_Task_. Write out the entries below exactly, but only from the line containing "This screenshot has width=600, height=1133." through the line containing "The image size is (1099, 522).", and without the pictures.

_Dataset records_.
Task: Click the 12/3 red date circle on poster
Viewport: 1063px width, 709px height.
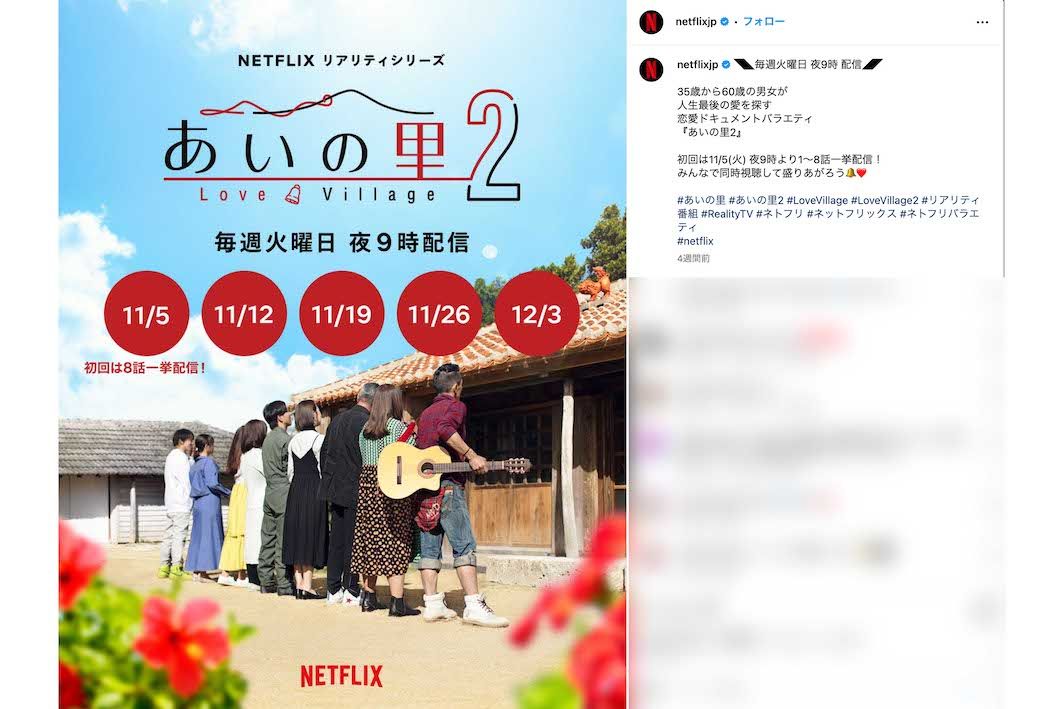Action: tap(537, 314)
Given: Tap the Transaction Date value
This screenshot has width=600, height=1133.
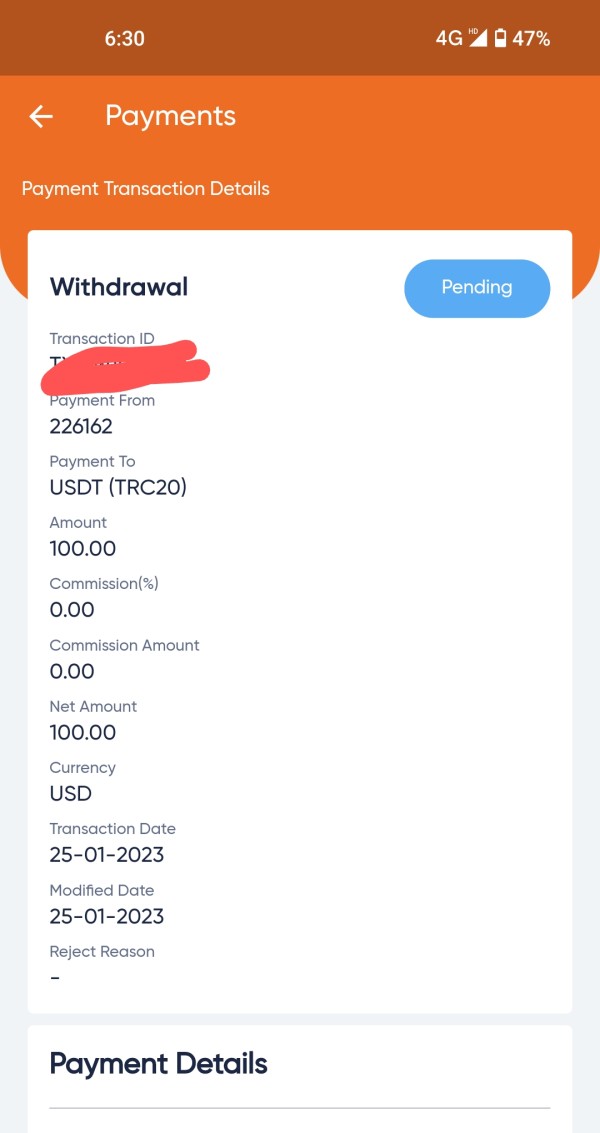Looking at the screenshot, I should click(107, 855).
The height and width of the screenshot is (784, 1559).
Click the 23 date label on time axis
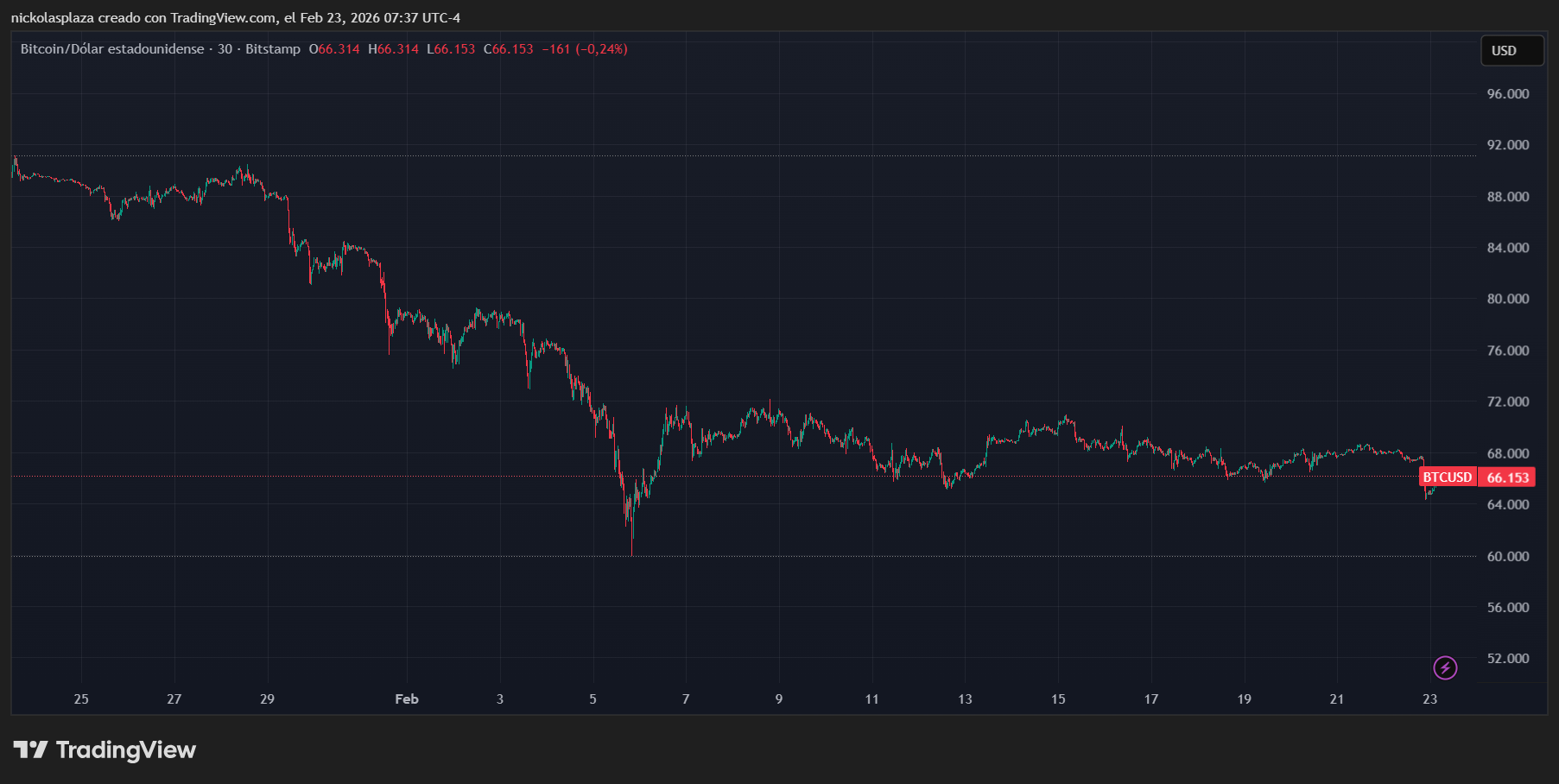coord(1429,699)
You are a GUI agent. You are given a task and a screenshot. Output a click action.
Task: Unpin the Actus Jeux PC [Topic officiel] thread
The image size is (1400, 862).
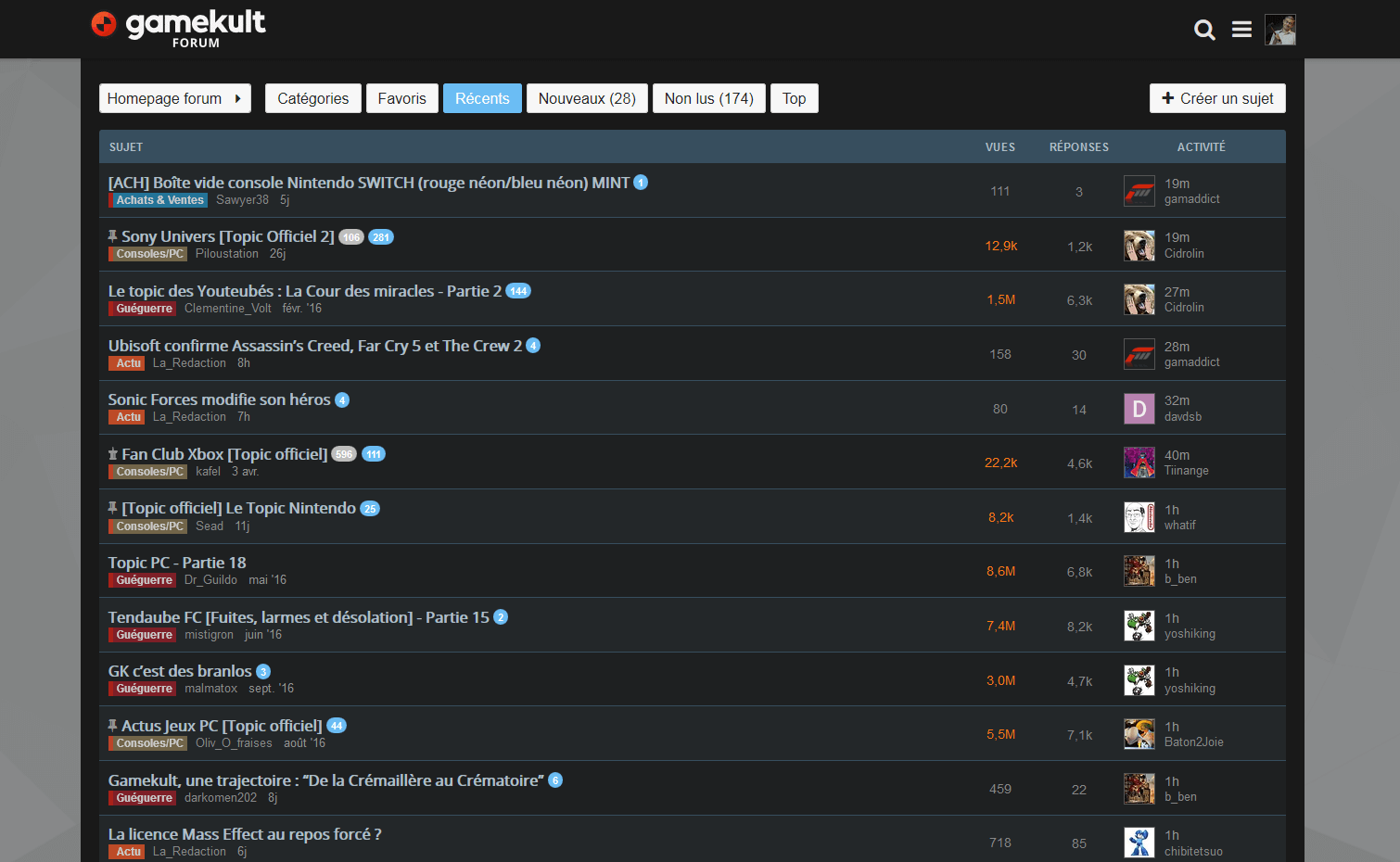pyautogui.click(x=112, y=725)
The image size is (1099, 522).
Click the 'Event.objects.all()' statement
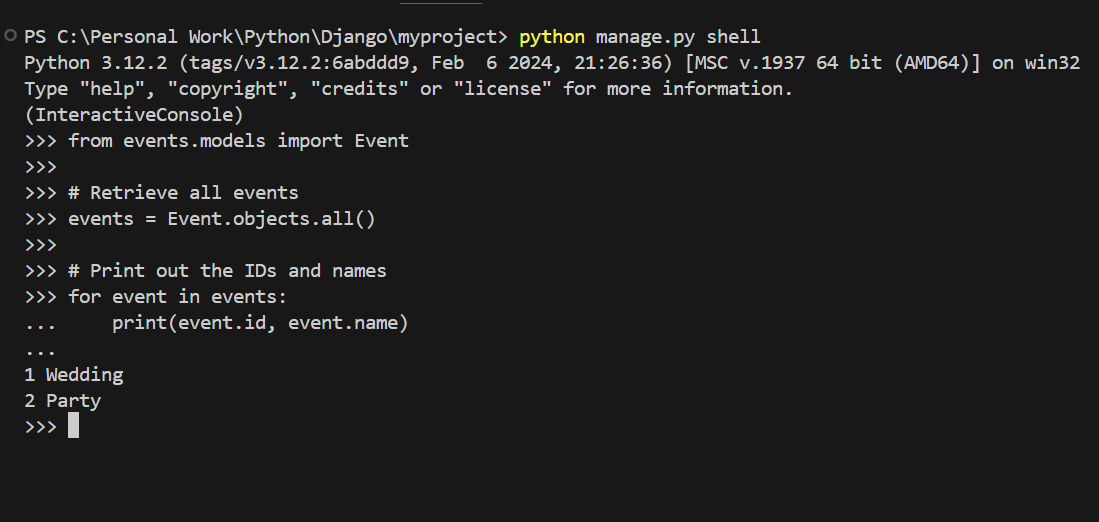271,219
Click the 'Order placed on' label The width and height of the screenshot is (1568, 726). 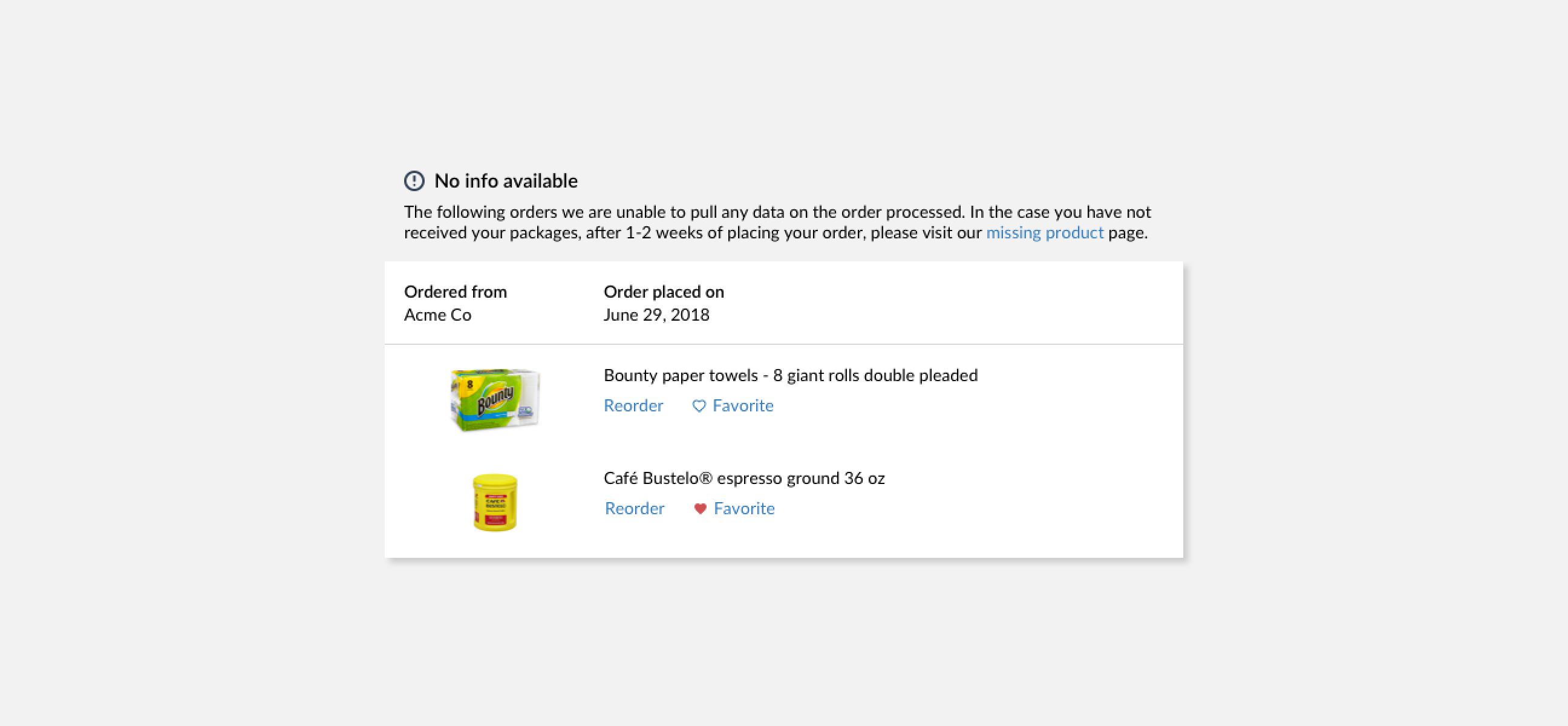point(664,292)
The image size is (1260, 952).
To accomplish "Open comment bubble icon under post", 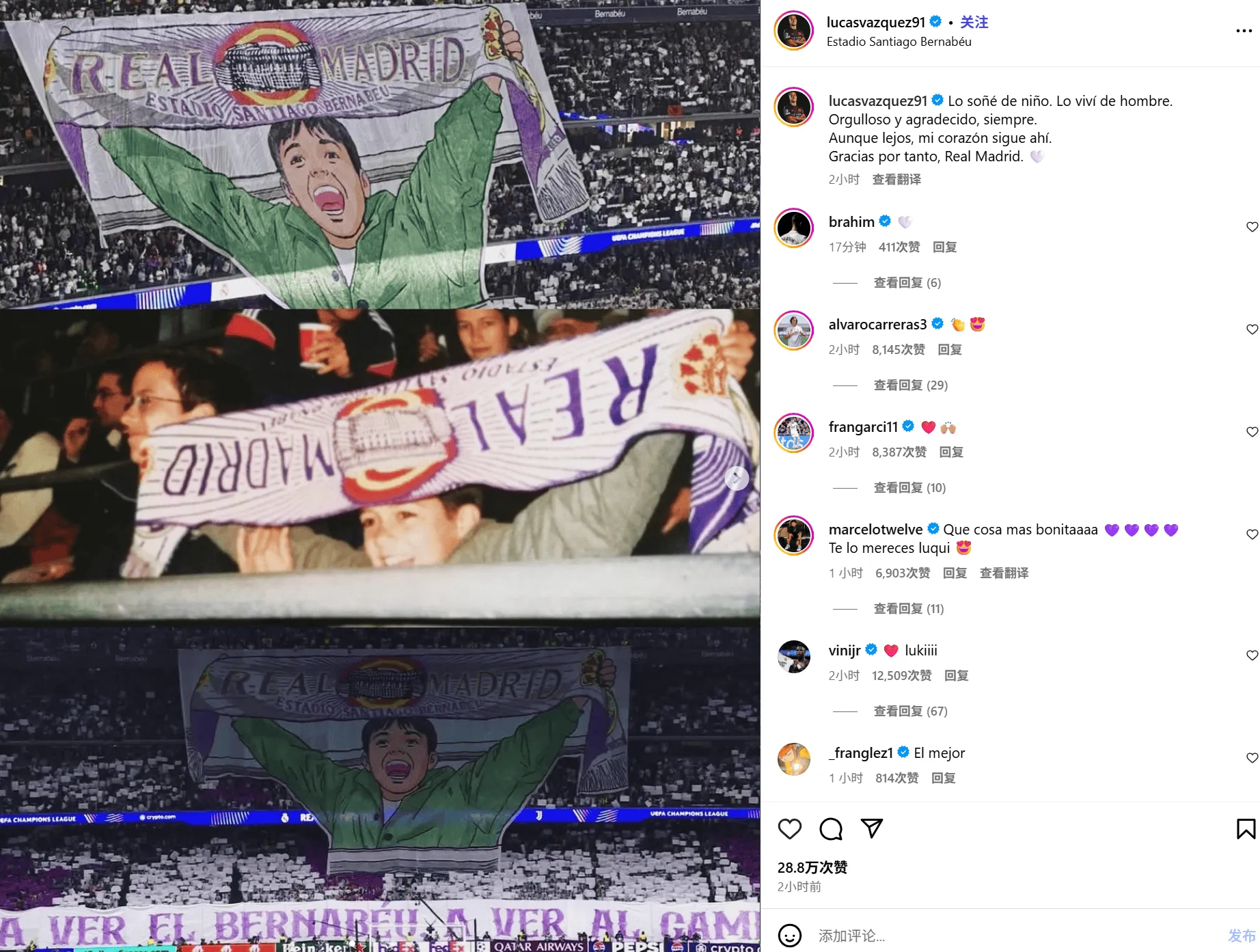I will pyautogui.click(x=831, y=829).
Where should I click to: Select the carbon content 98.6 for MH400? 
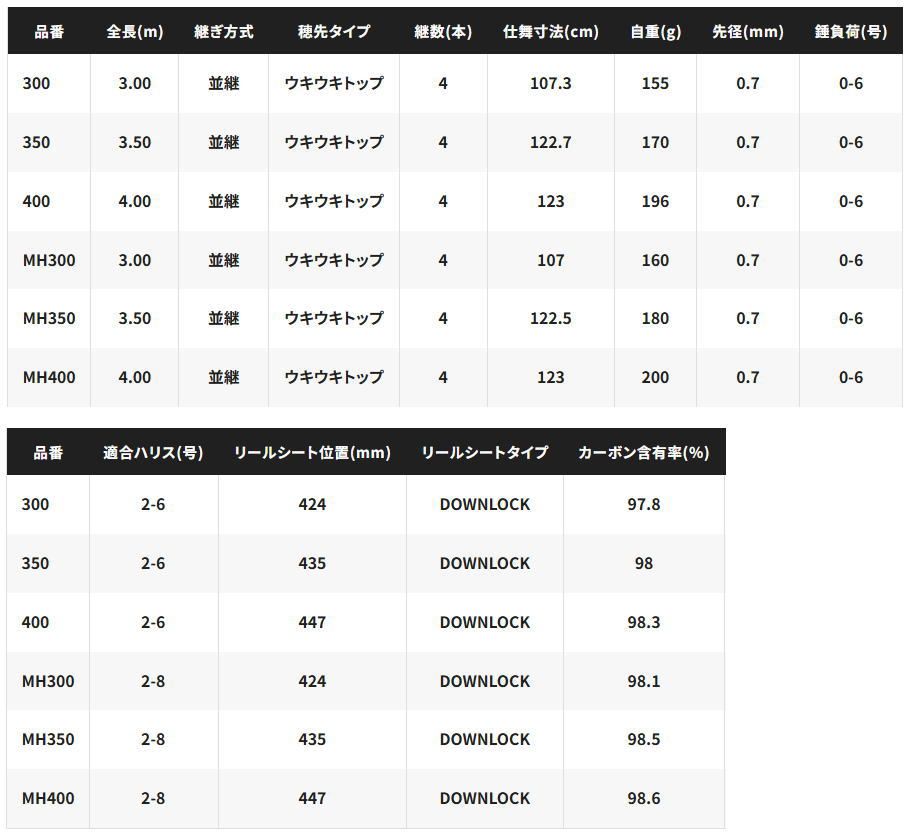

_Response area_.
This screenshot has width=600, height=1133.
Looking at the screenshot, I should click(107, 855).
The height and width of the screenshot is (784, 1559).
Click the 23 date label on time axis
coord(1429,699)
You are a GUI agent. You are given a task and a screenshot. Output a click action.
Task: Unpin the Actus Jeux PC [Topic officiel] thread
The image size is (1400, 862).
pyautogui.click(x=112, y=725)
The image size is (1099, 522).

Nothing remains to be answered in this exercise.